We’re still months away from the opening of TechShop St. Louis, but take a drive down Forest Park Avenue and you’ll see progress is being made. Our location spans 18,000 square feet on the corner of Forest Park Avenue and Boyle, offering a workspace for entrepreneurs, students, makers and anyone with an and idea that just won’t go away.
TechShop St. Louis is one of 10 planned or open workshop locations across the country since the first location opened in Menlo Park in 2006. Since then, the makerspace, founded by Jim Newton and Ridge McGhee, has expanded not only nationally and internationally, but also with institutional and corporate collaborations.
“As corporations, institutions and universities support TechShop, they’re making available to the next generation of entrepreneurs, and really anybody, the opportunity to prototype and test products and ideas,” says Chris Ruzicka, director of business development of TechShop St. Louis. “We have a big push to get interest in manufacturing with the next generation using their hands. By these companies providing memberships as well as support, they’re allowing this next generation to be exposed to machinery and those jobs.”

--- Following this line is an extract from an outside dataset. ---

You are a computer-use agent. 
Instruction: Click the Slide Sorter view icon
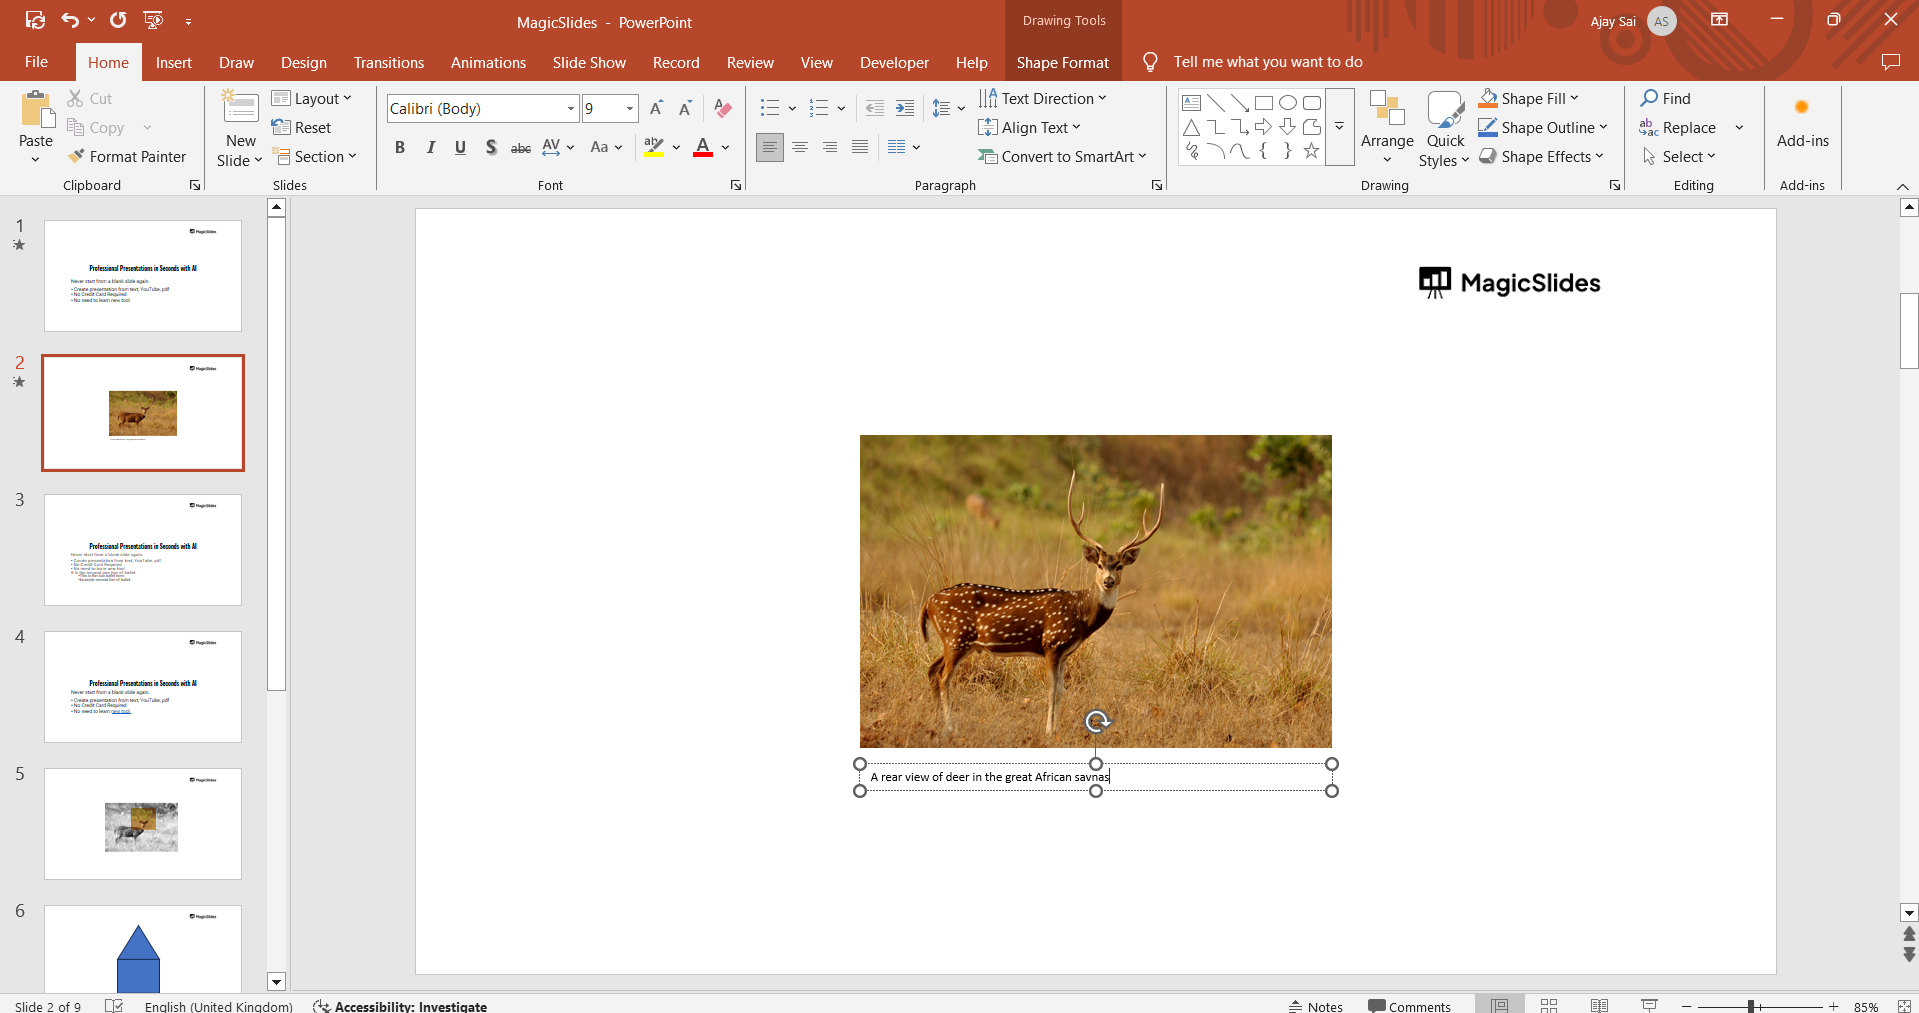coord(1549,1005)
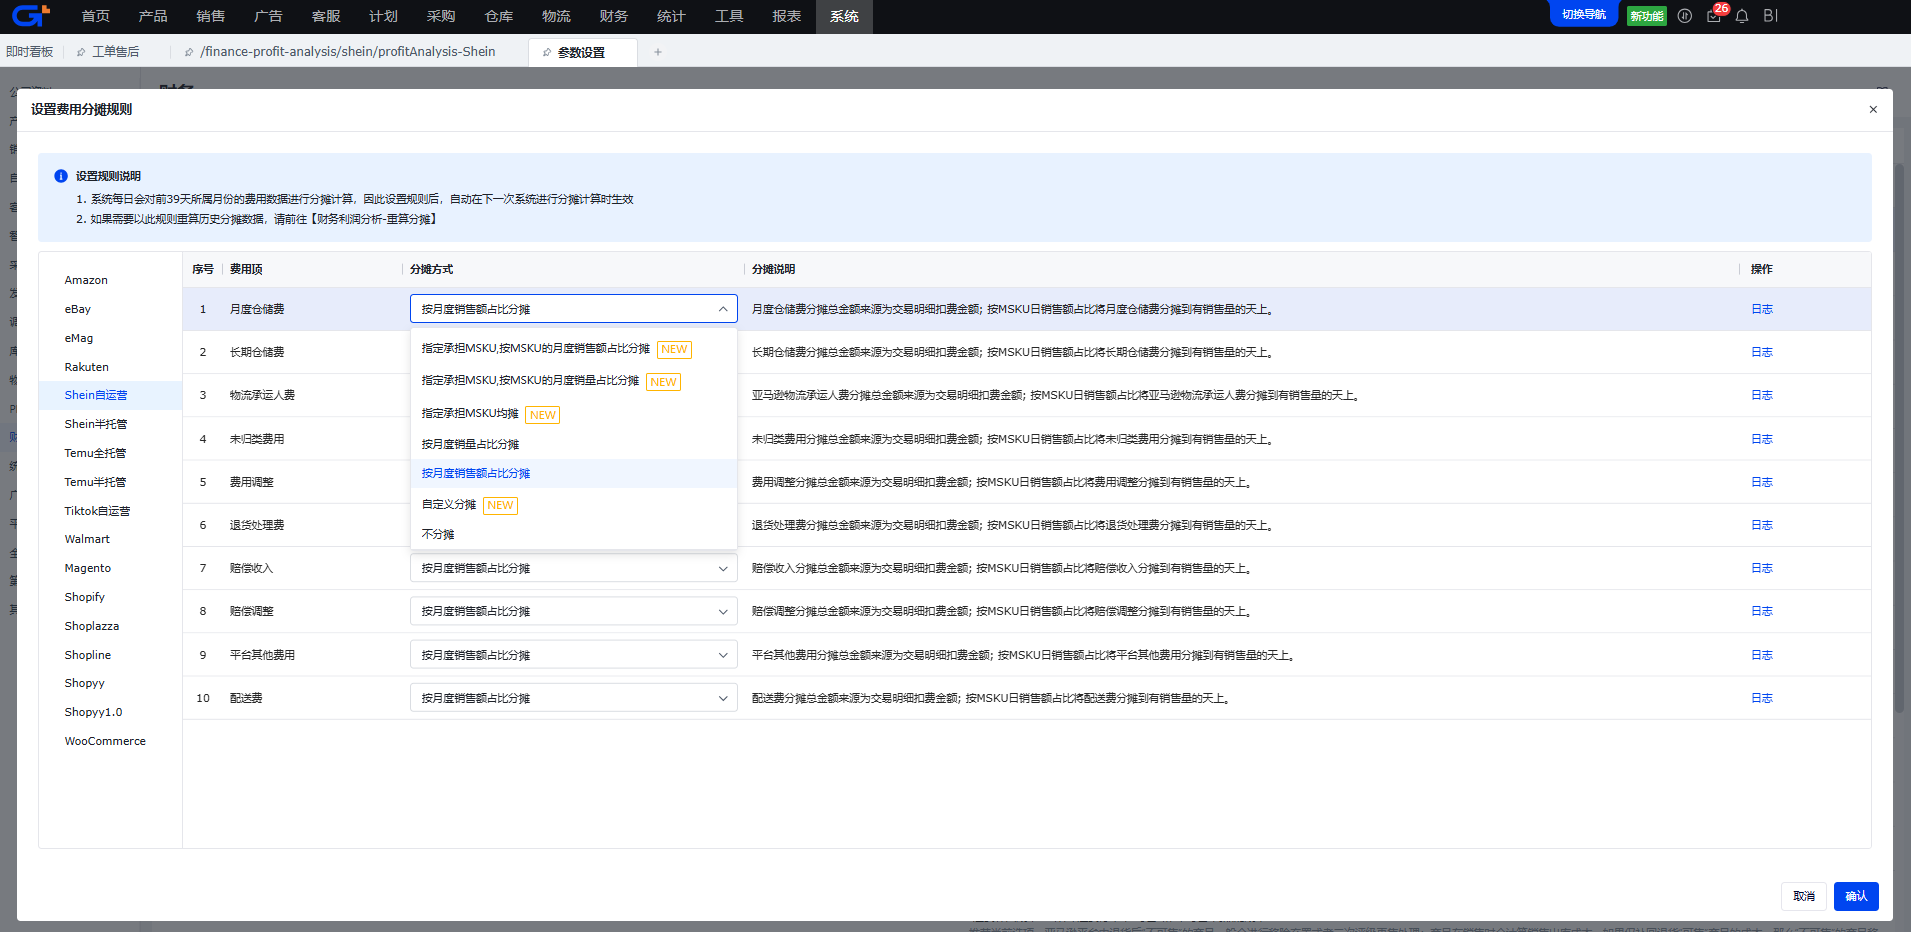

We spoke with Ruzicka on some of the institutional partnerships already in place with TechShops across the country, and what we can expect for St. Louis:
GE has partnered with the U.S. Department of Veterans Affairs Center for Innovation to offer 3,000 free one-year memberships, professional instruction, hands-on training, and access to TechShop’s workspaces, machines, tools, and community to veterans across the country. An additional 1,000 TechShops slots were made available for veterans through GE’s Get Skills to Work coalition. This initiative helps veterans and employers translate military skills to in-demand, advanced manufacturing positions, offers skills training for former service members, and empowers employers to recruit, onboard and mentor veterans.
Lowe’s has collaborated with its neighboring TechShop Austin-Round Rock, a 17,000-square-foot facility, to offer the community an easier way to access materials, space and classes. A passageway is open from one building to the other and that specific Lowe’s stocks items and materials that other Lowe’s in the country do not, so TechShop members have easy access to everything they need.
Ford partnered with TechShop Detroit for their Employee Patent Incentive Program, which offers Ford employees who invent something that Ford ends up patenting a free three-month membership to TechShop. Employees are free to use the space day or night, for projects related to their work, like new ways of creating car doors or personal projects. Ford has seen patents increase substantially since the partnership began.
Arizona State University was the first university to partner with TechShop when they opened a workshop and fabrication studio in downtown Chandler last fall. Students in Arizona State’s College of Technology & Innovation, or any other discipline have access to classes and equipment. Public memberships are also available, offering a chance for both populations to mingle and share knowledge, ideas and skills.
Intel is working with TechShop in the launch of America’s Greatest Makers, a reality competition premiering next month on TBS. The show, by executive producer Mark Burnett, allows competitors, both groups and individuals, will bring in their best tech product ideas, and each week they will fine tune their products through weekly challenges at TechShop San Francisco.
And What About St. Louis?
As TechShop is slated to open late July, institutional and educational partnerships have already been arranged with Monsanto, Accenture, Donald Danforth Plant Science Center Saint Louis University, and Washington University and others with memberships still available. Each institution is partnering in their own way, with some memberships going to employees as incentives and others giving back to the community, underserved, veterans and to help .
“Monsanto is not just using their memberships for employees and innovation purposes, they plan on gifting memberships to organizations including programs that support women and girls in STEM. It’s increasing exposure to STEM and STEAM opportunities and it’s also helping drive the opportunity for entrepreneurs,” says Ruzicka. “Just think if Jim McKelvey or Jack Dorsey had a TechShop years ago they might not have had to go to Silicon Valley. They could have produced their prototype right here.”